I joined my new job in August 2009 and within a few days KC was asked to report to Bangalore. He would be handling sales in North Karnataka based out of Hubli. It was a major shock because he was in Pune till then and we could atleast meet on the weekends.
The new job sucked- the whole place was a chaos, my colleagues were extremely unhelpful, my new manager was new to the job and managerial skills and my first salary was delayed. I had worked in the food industry till then and personal care was a new ball game altogether. Plus, I was handling General Trade sales in upcountry Mumbai- Thane, Navi Mumbai upto Raigad district (includes places like Mumbra, Ulhasnagar, Vasai etc). I had to take handover and training from N who had been working there for 1-2 years and had a good rapport with everyone in the Head Office. Even the MD (Managing Director)- 5 levels above, knew who he was. N was supposed to show me the ropes to the new job and handhold me through it. A was the other colleague who handled MT (Modern Trade) and make-up divisions. I was the only woman in the branch office apart from the receptionist. The other female- the training manager, had no space to sit in the tiny office and worked out of a hotel room in Khar where she trained promoters. It was quite a change from working in a branch which had 2-3 females and being part of a 10 people team. Irony- I had joined a company with businesses in the female oriented sectors like personal care and make up but was the first female Area sales manager in 2009 vs the earlier company which was largely male but still had female ASMs.
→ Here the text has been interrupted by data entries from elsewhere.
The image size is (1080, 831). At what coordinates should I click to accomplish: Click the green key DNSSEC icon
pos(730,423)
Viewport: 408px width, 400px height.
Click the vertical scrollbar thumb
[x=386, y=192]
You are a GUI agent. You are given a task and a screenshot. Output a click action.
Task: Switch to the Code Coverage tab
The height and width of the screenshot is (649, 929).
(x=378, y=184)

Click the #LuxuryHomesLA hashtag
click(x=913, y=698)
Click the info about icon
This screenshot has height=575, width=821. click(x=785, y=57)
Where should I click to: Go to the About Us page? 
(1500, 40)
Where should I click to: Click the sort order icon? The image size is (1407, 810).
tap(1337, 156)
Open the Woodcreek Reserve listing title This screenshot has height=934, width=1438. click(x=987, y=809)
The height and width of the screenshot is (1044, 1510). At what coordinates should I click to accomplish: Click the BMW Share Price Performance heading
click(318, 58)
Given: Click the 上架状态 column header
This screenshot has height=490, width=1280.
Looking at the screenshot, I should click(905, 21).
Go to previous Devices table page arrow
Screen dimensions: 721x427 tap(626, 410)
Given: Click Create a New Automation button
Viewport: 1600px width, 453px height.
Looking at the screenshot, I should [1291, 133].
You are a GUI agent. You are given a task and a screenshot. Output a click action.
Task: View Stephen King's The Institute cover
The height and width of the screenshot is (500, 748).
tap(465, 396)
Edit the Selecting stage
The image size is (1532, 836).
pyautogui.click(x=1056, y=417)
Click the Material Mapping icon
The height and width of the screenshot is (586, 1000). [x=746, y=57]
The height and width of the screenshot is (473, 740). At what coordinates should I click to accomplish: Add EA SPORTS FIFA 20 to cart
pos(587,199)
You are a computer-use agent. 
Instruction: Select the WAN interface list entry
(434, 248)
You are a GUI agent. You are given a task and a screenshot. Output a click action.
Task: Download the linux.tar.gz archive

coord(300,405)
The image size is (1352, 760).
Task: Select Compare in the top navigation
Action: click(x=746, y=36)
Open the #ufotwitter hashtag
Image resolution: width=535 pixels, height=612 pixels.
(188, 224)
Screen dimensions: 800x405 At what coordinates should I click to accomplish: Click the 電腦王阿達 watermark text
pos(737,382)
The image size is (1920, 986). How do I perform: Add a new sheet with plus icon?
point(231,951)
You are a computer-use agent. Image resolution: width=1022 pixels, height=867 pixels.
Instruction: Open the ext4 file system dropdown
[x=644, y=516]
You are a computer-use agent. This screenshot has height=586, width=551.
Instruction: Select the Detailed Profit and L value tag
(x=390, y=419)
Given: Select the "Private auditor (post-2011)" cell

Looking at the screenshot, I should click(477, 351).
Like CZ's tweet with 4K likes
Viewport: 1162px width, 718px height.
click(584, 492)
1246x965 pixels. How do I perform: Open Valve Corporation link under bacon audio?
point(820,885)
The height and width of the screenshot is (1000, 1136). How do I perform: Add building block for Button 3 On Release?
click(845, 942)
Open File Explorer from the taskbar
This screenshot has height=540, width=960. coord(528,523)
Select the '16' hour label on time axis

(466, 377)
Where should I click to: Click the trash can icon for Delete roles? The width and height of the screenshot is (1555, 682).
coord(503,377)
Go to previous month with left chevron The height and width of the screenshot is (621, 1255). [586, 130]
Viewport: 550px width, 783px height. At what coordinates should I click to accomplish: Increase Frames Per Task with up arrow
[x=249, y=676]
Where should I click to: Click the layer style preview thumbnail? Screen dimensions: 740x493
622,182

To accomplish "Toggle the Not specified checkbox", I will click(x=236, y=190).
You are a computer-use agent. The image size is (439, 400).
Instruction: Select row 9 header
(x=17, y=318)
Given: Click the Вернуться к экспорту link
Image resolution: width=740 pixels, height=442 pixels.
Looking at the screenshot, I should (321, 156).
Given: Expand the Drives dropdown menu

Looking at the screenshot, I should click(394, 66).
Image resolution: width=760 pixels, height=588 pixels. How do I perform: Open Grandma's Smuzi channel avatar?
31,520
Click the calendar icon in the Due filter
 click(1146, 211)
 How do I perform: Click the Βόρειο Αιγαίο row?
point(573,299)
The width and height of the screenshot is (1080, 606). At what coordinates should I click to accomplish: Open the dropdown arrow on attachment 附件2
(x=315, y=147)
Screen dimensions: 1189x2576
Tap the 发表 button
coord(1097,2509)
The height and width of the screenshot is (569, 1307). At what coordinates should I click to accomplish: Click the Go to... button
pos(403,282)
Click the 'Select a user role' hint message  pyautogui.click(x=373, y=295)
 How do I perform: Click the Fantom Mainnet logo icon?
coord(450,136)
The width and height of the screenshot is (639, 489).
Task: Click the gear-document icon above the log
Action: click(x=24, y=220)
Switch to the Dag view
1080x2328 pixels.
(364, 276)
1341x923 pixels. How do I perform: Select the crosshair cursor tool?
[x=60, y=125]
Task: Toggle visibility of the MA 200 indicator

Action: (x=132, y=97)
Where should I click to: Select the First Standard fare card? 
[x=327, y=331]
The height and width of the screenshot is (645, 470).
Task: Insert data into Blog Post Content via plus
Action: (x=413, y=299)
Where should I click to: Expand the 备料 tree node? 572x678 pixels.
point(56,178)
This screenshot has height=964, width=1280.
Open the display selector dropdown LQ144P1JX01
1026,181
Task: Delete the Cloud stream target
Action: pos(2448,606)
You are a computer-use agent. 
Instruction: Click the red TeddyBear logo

Working late hours and travelling to far off places meant that N and I interacted after office hours. A was invited on these jaunts but he preferred to rush home to his wife. Also, none of us liked the new boss and that formed the basis for a lot of gossip. Few things I specifically remember:
- N and I had gone to Mumbra to appoint a new distributor. We had taken my car and since I was not an expert driver then, he had driven. On the way back, I was dropped off at Mulund (where I stayed) before he went to his house in Chembur. Since it was already 8 pm by the time we reached we decided to have dinner. N was (is?) an alcoholic (I didn’t know it then) and we ordered drinks first. I had to keep looking at my watch to give him the hint that I need to get back home and we should order food. Finally, he noticed and I told him I need to call KC before he goes to bed so we should hurry.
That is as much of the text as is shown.